Somewhere amid the chaos, perhaps, there is clarity. The answer to your problems. The deal of deals. A clue to what you need to know to be happier, smarter. Or, a plea for help. A call to action. An invitation. There are services rendered, services sought.
The bulletin board — the old-fashioned, off-line kind — plays social jazz, riffing on the erratic rhythm of our lives. Fliers offering pet-walking overlap notices selling self-improvement, which partly obscure the trash haulers, who distract from someone’s last-ditch effort to find her favorite sweater.
It doesn’t take anything more than a stapler to get a voice. You just need the right passerby to wade through the noisy collage and find you.

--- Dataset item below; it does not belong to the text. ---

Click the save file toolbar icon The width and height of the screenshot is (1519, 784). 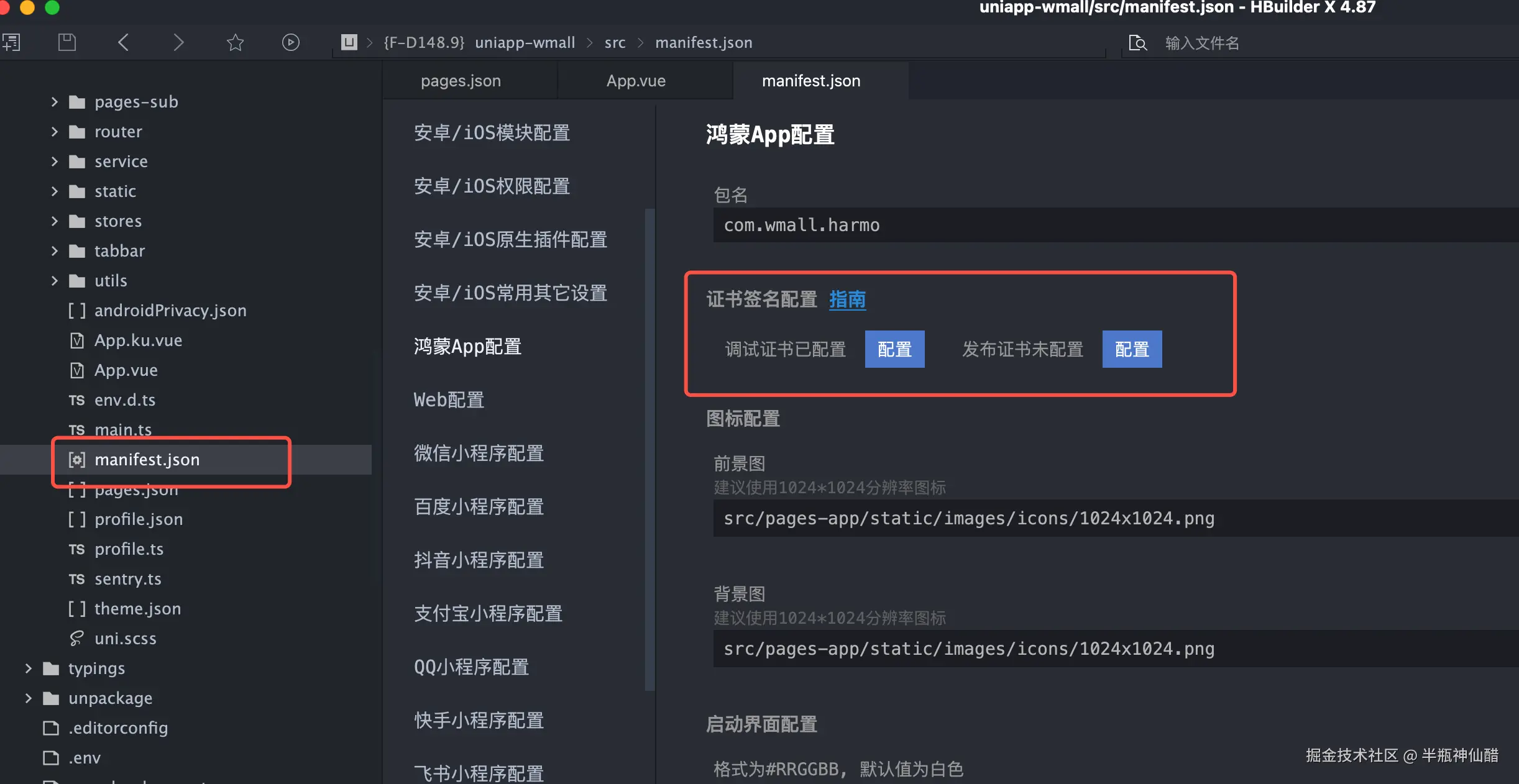click(67, 42)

In fact, the typical bulletin board (which can also take the form of a wall or a telephone pole) is such visual scat that it can be hard to tune in. Yet the very lack of order and the unpredictability are what make it so alive. There are few rules and only a few cheaters, like one bar-band promoter who made it a mission to precisely cover up a competitor’s fliers with his own.

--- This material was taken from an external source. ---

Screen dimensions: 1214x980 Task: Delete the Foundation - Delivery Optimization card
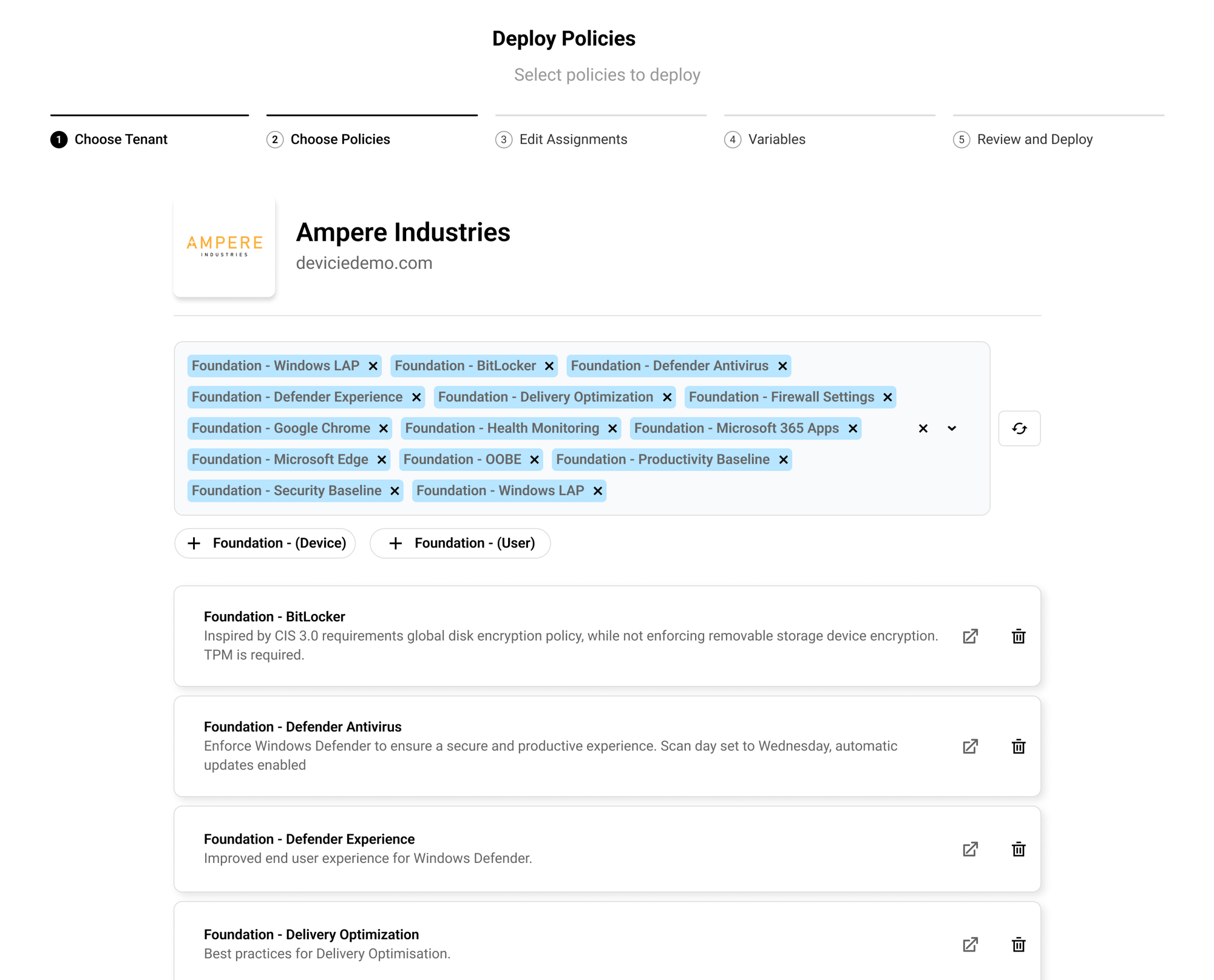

Scan the stapled messages on a bulletin board and you will see democracy, capitalism and some anarchy, too. It’s all there, from the mundane to the singular, the practical to the eccentric. You will find something like this: “Yard Doctor”. . . “Man with Van”. . . “Learning to Love You”. . . “Become a volunteer“. . . “Authentic Conversation” . . . “Hypnobirthing” . . . You’ll find bands screeching for attention on fluorescent paper next to anti-war demonstrations next to feminist karate next to a populist poet above an anti-FBI film. Perhaps the father-and-son plumbing team will be there or the guy trying to sell used boots for $200 (where else but Flint?). There is usually a piano for sale, as well as lessons on how to play it. And so it goes.

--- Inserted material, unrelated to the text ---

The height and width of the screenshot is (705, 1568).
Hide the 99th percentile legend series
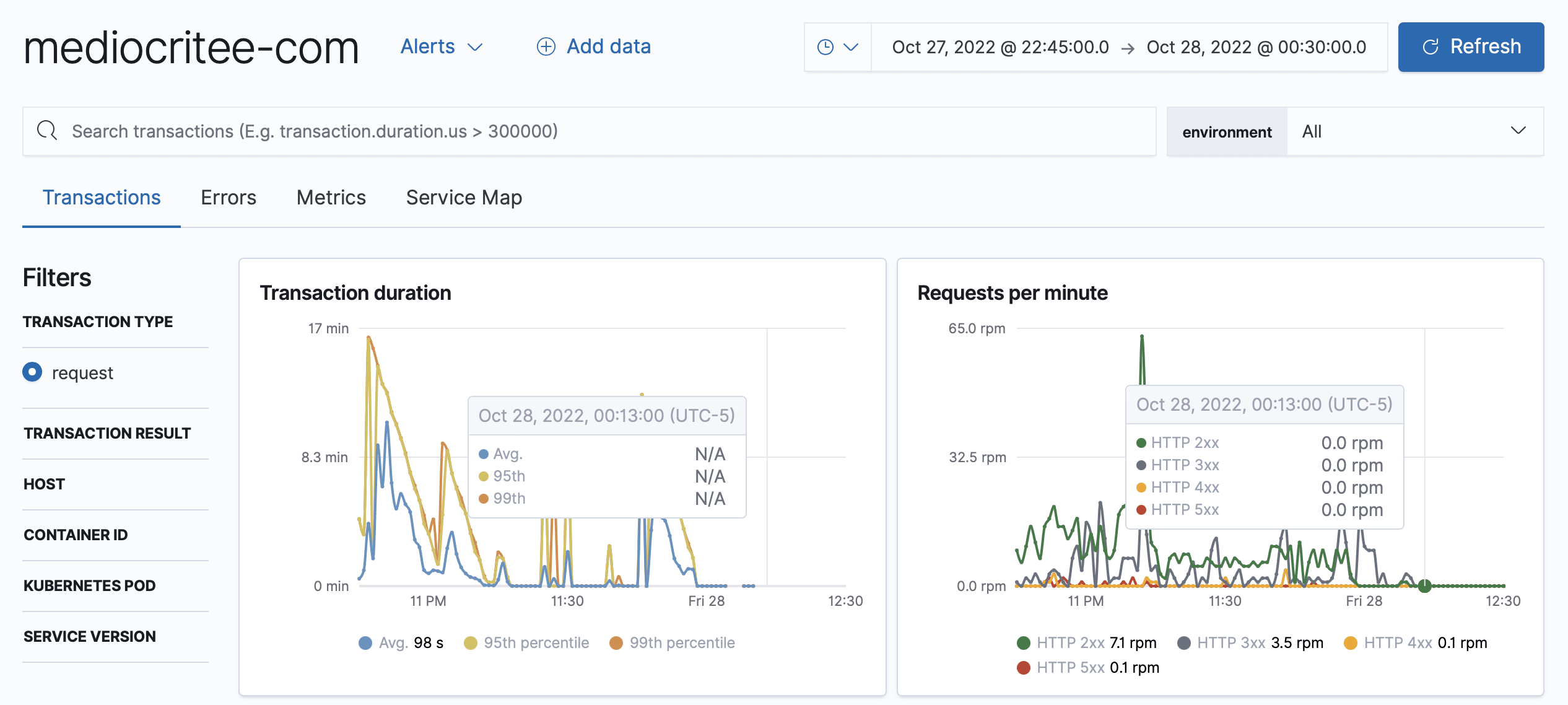pyautogui.click(x=681, y=643)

The only vital background information the buyer has to go on is a one-line résumé or an all-purpose adjective like “funky.” You might find a phone number or maybe a Web address, often compressed onto those little tags hanging like tassels for you to tear off and take home.
chaos & clarity
“LEARN HOW TO SWING, LINDY HOP”
Offers to teach a skill are near the top of the bulletin-board food chain, but my eyes were drawn to a color photograph showing a young, attractive duo frozen in dance-step and surrounded by other fresh-faced people hamming mock awe. They looked so happy in an unabashedly corny way. But it all referred to volunteering.
I called Tonya Surface. She is the founder of Flint’s main volunteer organization and is suitably energetic. Surface specializes also in dance: the Lindy Hop, Shag and Balboa, all forms of the Jitterbug, a synchronized dance born in the ’30s and rekindled in fits and starts during the past decade.
She organizes dances, leads employment workshops, gives lessons, competes, and works as a DJ occasionally at the downtown ballroom. Everyone in the tight swing community already knows her, she says, so the notices on the bulletin boards around town and the University of Michigan dorms target beginners and those who want to refine their moves.
In fact, it was such a flier stapled to a sandwich board five years ago that not only transformed Surface into a jitterbugger but set her life’s course. While a UM student, she noticed a flier inviting one and all to a Jitterbug dance and free lesson. She went and loved it, but no one had information on how to join the dance club, so she scoured the campus for another flier and finally found one. So great she combines this with her volunteer activities.
“Thank goodness I did,” says Surface, 27. “I was a business major finishing up my degree and was able to combine my love for the dancing and my business training with my volunteer work to help the underprivileged in our community. It changed my life. I’m my own boss and doing what I love while, at the same time, helping those who need it most.”
I peeked in on a beginning Lindy Hop class at the ballroom near campus one Thursday night. Twenty couples, each frozen in starting dance position, formed an oval around the edge of the room. Surface and co-instructor Bryan Sera stood in the middle wearing microphone headsets, parsing movements and narrating the elementary concepts of footwork, posture, and torque as they went.
It moved slowly, step-by-step, but you have to crawl before you can swing. That also goes for volunteer work.